[RECORDED DATA Boundary: Start]
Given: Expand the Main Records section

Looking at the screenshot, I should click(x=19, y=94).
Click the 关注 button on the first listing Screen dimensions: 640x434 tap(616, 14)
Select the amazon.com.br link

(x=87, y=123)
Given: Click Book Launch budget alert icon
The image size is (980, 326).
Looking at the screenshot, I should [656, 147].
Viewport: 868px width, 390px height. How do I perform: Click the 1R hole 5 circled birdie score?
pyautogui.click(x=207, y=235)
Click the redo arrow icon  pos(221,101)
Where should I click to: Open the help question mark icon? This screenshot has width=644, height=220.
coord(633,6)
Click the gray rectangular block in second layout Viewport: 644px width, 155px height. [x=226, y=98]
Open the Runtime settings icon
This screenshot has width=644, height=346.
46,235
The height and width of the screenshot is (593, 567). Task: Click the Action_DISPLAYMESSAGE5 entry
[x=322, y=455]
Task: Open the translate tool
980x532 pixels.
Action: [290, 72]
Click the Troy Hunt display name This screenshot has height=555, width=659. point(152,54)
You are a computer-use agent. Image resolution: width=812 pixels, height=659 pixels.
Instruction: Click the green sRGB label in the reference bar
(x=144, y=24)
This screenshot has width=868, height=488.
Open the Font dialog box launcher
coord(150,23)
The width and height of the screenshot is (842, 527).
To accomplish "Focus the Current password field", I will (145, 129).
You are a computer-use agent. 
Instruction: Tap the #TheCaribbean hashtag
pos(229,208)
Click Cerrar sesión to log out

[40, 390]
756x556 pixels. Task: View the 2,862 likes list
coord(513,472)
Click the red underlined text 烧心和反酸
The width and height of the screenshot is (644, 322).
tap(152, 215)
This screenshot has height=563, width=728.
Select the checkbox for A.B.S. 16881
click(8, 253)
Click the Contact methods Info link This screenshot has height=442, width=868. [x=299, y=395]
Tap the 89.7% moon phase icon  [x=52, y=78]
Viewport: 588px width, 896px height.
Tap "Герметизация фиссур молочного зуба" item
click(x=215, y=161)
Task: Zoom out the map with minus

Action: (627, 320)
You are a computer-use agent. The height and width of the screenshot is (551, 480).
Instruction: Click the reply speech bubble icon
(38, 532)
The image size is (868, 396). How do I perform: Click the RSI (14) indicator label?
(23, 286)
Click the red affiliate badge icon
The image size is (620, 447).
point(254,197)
[RECORDED DATA Boundary: End]
Give a word-for-word copy of the records.

Given: Expand the Main Records section

Looking at the screenshot, I should click(x=19, y=94).
Click the 关注 button on the first listing Screen dimensions: 640x434 tap(616, 14)
Select the amazon.com.br link

(x=87, y=123)
Given: Click Book Launch budget alert icon
The image size is (980, 326).
Looking at the screenshot, I should [656, 147].
Viewport: 868px width, 390px height. How do I perform: Click the 1R hole 5 circled birdie score?
pyautogui.click(x=207, y=235)
Click the redo arrow icon  pos(221,101)
Where should I click to: Open the help question mark icon? This screenshot has width=644, height=220.
coord(633,6)
Click the gray rectangular block in second layout Viewport: 644px width, 155px height. [x=226, y=98]
Open the Runtime settings icon
This screenshot has width=644, height=346.
46,235
The height and width of the screenshot is (593, 567). Task: Click the Action_DISPLAYMESSAGE5 entry
[x=322, y=455]
Task: Open the translate tool
980x532 pixels.
Action: [290, 72]
Click the Troy Hunt display name This screenshot has height=555, width=659. point(152,54)
You are a computer-use agent. Image resolution: width=812 pixels, height=659 pixels.
Instruction: Click the green sRGB label in the reference bar
(x=144, y=24)
This screenshot has width=868, height=488.
Open the Font dialog box launcher
coord(150,23)
The width and height of the screenshot is (842, 527).
To accomplish "Focus the Current password field", I will (145, 129).
You are a computer-use agent. 
Instruction: Tap the #TheCaribbean hashtag
pos(229,208)
Click Cerrar sesión to log out

[40, 390]
756x556 pixels. Task: View the 2,862 likes list
coord(513,472)
Click the red underlined text 烧心和反酸
The width and height of the screenshot is (644, 322).
tap(152, 215)
This screenshot has height=563, width=728.
Select the checkbox for A.B.S. 16881
click(8, 253)
Click the Contact methods Info link This screenshot has height=442, width=868. [x=299, y=395]
Tap the 89.7% moon phase icon  [x=52, y=78]
Viewport: 588px width, 896px height.
Tap "Герметизация фиссур молочного зуба" item
click(x=215, y=161)
Task: Zoom out the map with minus

Action: (627, 320)
You are a computer-use agent. The height and width of the screenshot is (551, 480).
Instruction: Click the reply speech bubble icon
(38, 532)
The image size is (868, 396). How do I perform: Click the RSI (14) indicator label?
(23, 286)
Click the red affiliate badge icon
The image size is (620, 447).
point(254,197)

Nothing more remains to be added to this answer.